What the task requires:
Collect every line of the records below that contains the word "computer".

┌────────

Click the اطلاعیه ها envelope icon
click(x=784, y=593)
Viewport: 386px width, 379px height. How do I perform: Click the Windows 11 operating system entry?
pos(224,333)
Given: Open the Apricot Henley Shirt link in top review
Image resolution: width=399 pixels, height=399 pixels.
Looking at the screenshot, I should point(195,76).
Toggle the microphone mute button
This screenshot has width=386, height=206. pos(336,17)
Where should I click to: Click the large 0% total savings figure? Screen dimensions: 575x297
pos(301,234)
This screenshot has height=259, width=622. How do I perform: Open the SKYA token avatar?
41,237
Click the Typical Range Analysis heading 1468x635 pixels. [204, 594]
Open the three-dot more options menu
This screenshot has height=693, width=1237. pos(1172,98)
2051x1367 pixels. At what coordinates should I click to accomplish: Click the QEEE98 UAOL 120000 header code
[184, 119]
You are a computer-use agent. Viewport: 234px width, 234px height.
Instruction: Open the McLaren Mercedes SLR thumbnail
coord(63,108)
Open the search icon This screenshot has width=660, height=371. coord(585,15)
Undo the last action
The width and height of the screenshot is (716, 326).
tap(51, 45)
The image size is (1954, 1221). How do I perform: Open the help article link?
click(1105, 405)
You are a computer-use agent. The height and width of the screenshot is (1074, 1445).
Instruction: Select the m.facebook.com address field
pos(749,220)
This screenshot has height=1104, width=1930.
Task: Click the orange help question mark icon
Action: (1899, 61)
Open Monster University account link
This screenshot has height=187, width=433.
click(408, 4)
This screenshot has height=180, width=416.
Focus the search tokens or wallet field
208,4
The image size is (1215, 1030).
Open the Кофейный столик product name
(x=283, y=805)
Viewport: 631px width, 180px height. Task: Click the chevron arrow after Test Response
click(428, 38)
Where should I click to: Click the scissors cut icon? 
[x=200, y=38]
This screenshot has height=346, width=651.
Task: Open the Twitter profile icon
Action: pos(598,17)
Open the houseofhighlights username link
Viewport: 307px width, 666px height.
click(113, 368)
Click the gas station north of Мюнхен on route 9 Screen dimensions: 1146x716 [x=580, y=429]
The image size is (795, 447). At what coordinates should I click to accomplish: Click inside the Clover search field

└────────

Answer to this exercise:
You are a computer-use agent. Viewport: 234px width, 234px height.
You are a computer-use agent. The height and width of the screenshot is (1074, 1445).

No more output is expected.